◆ Screenshot grounding data
+ + + + + + +

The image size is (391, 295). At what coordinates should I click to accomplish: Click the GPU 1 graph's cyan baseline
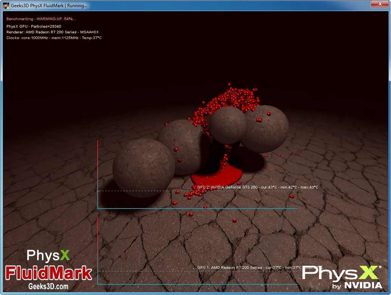coord(197,284)
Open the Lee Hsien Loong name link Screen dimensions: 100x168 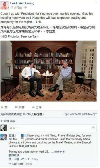click(22, 3)
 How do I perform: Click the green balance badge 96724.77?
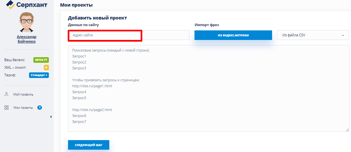[41, 60]
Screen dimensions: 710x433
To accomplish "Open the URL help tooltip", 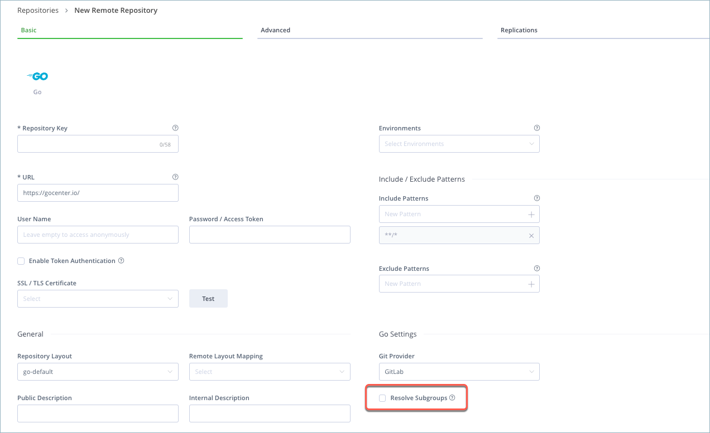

+ + + + + + +

◆ YOUR OBJECTIVE
Retype, without any picture, exactly the lines from the one with "Screen dimensions: 710x433" through the end of the entries, inclusive.

◆ WRITTEN ANSWER
Screen dimensions: 710x433
To accomplish "Open the URL help tooltip", 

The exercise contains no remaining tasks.